Unfortunately the timing is bad: while “look at this strange side of the recession!”-type stories are in vogue at the moment, with everything from skirt lengths, alcohol and tobacco consumption, number of breast enlargement surgeries, lipstick sales, and even vasectomies variously being described as going up or down with the economy, experience from the financial crisis of 1997-98 suggests that sales of men’s cosmetics are about to drop. After four years of 10-20% growth from 1992, sales dropped 28.6% the next year, and ad spending by 37%.

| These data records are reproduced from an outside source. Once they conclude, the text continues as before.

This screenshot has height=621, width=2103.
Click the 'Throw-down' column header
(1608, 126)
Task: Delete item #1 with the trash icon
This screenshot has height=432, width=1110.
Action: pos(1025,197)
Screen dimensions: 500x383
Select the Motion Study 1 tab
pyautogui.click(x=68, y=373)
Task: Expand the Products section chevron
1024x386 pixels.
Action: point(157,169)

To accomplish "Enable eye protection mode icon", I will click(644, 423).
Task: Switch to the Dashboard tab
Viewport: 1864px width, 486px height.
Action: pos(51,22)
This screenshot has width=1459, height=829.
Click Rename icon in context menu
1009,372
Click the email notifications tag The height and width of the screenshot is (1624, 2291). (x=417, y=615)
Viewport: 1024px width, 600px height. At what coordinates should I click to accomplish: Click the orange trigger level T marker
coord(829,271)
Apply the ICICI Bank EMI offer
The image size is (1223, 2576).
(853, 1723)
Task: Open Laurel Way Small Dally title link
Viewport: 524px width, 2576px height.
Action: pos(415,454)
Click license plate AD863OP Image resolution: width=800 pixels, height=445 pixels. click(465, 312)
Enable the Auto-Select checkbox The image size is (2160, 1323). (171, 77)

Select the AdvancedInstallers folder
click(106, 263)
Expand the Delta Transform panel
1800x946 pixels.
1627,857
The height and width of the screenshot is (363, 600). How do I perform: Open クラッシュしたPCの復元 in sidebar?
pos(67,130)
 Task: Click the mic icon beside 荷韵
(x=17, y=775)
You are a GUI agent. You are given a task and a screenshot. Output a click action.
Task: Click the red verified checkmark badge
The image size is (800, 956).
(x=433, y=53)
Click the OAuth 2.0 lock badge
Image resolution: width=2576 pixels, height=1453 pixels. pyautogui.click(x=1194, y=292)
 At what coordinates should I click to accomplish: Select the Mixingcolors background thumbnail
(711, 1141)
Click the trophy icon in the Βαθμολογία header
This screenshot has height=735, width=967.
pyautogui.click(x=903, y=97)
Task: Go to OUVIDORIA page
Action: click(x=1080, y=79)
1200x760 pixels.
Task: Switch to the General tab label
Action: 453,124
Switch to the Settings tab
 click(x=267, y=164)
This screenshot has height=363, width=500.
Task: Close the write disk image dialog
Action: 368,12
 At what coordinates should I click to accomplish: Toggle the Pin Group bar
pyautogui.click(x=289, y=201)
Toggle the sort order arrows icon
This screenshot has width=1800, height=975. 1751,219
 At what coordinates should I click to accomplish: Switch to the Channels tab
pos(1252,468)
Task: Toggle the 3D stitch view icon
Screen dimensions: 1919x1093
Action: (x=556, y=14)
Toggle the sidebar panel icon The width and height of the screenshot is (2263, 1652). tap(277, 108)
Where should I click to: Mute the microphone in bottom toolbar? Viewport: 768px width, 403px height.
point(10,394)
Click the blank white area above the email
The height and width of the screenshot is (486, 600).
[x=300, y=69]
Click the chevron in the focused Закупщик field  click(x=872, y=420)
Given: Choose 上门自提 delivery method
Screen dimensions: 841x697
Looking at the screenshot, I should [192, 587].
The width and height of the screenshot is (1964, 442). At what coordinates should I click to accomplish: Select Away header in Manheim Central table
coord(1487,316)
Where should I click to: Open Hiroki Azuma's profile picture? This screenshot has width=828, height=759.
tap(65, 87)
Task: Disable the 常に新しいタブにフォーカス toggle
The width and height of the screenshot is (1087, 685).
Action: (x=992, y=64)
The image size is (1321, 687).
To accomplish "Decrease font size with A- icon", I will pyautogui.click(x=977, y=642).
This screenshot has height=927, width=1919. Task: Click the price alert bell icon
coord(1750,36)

Those last figures come from p. 125 of “The Trend of Creating Atypical Male Images in Heterosexist Korean Society” by Lim In-Sook, Korea Journal, Vol. 4 No. 4 Winter 2008, pp. 115-146, available online here. They put paid to any side-notions I had that flower men ideals for men partially came from the need to stand out in the suddenly very competitive job market after the Asian Financial Crisis (which just goes to show that women’s changing tastes probably had more to do with it!), but given their relative popularity now then that may not be what happens to sales of men’s cosmetics during this latest recession though.
When (if) things pick up though, forget about those Korean deodorant advertisements for women that emphasize mother figures and friendships. Expect those for men to associate the right deodorant with sexual success.
Another recent study from the International Journal of Cosmetic Science has demonstrated that how a deodorant makes a man feel is much more important than any changes to his scent. Lest that sound like exaggeration, researchers found that women looking at men through one-way mirrors rated those wearing certain deodorants more attractive than others, due simply to the confident swagger the act of wearing the deodorant had given them!